Three weeks later, the second visit was very different. U.S. coronavirus cases now stood at 460,000, and 245 people had died in Indianapolis. This time, I had to go to the center alone. The cafeteria had closed, and I couldn’t bring along any food or drink. I had to wear a mask, and so did everyone else in the building. I walked up the stairs instead of taking the elevator and struggled to breathe through the layers of fabric. The doctor and nurses talked through muffled masks about the impact of the virus on their work and their families. The chemo session that day was eerily like the flight to Europe we had just had to cancel. I sat in a narrow leatherette chair for six and a half hours, getting up only to make my way to the bathroom. A nurse brought me packaged snacks and drinks. But at the end of this flight, there was no tour of the Alps. Just a drive home to wait for the side effects to begin.
I try to think of chemotherapy as a tough ally in the fight against the common enemy of cancer. But it’s also an ally who’s not skittish about collateral damage. For me, the collateral damage isn’t just the fatigue, the loss of appetite, the upset stomach or the mouth pain. It isn’t just losing my hair, which Steve first cut when it started to fall out and later shaved. It’s the vulnerability that comes with destroying the same white blood cells I might need to protect myself from the worst of COVID-19.
We had started self-quarantining in early March. The doctor was clear: Stay home. The same rules applied for Steve as for me. “If you get it,” he told Steve, “she gets it, too.” My three grandchildren live nearby, but we haven’t hugged them in weeks. We missed our granddaughter’s fifth birthday. We don’t go inside grocery or drug stores and rely instead on curbside pickup. We don’t open our mail for 24 hours. We wash fresh fruit and vegetables in soap and water and wipe any grocery packages with Lysol. We take walks in the cemetery next door but stay far away from neighbors and others passing by. Still, we live with a nagging fear that we’ve missed something. Could the virus have clung to a door knob? A plastic bag of mulch? A get-well card?
In a few days, I’ll be about one-third of the way through my chemotherapy. The number of U.S. COVID-19 cases has now topped 600,000, and testing still lags far behind demand. But we’re starting to see signs of hope. Health metric models suggest we may be passing the peak infection point, but only if we continue to follow social distance guidelines. A new fear is that we’ll open up the country too soon and trigger a second wave of infection.
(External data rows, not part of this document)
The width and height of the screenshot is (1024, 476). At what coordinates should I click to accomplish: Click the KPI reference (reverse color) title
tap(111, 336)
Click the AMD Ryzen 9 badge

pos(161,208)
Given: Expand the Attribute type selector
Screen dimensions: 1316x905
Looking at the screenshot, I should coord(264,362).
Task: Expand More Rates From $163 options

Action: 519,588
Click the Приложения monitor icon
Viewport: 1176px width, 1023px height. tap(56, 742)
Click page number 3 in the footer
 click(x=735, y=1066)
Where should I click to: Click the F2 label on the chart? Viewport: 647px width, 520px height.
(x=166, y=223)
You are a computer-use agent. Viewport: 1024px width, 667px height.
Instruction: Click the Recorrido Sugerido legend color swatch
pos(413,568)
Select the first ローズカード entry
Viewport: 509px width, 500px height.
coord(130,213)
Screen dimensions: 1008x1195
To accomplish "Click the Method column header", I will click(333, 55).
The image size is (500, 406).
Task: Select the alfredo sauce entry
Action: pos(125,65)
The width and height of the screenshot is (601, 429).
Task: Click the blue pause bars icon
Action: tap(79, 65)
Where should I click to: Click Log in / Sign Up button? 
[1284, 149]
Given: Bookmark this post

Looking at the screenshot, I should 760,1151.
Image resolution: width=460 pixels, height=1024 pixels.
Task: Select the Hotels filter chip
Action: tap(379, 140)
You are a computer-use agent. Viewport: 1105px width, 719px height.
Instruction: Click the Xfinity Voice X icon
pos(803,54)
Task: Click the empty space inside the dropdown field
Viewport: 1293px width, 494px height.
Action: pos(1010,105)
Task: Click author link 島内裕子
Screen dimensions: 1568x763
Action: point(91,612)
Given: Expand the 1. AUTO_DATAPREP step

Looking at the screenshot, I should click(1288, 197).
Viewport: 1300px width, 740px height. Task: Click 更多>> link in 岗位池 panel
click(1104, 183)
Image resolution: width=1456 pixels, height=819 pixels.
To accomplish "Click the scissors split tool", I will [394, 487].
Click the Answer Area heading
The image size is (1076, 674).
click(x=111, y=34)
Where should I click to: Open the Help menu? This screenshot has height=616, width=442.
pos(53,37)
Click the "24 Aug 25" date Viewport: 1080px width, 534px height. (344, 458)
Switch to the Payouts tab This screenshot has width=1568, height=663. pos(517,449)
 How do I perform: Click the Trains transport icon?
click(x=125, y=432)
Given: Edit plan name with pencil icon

My own prognosis will likely remain uncertain for months to come. But in many ways, I know we are fortunate. We have a comfortable home, plenty of food, access to the outdoors and, at least for now, a steady retirement income. So many other families have lost jobs and wages and face a very different kind of crisis.
My hope now is that we can move forward carefully, finding the right balance between protecting those most vulnerable and getting people back to work. A balance not driven by ego and politics, but by science and compassion.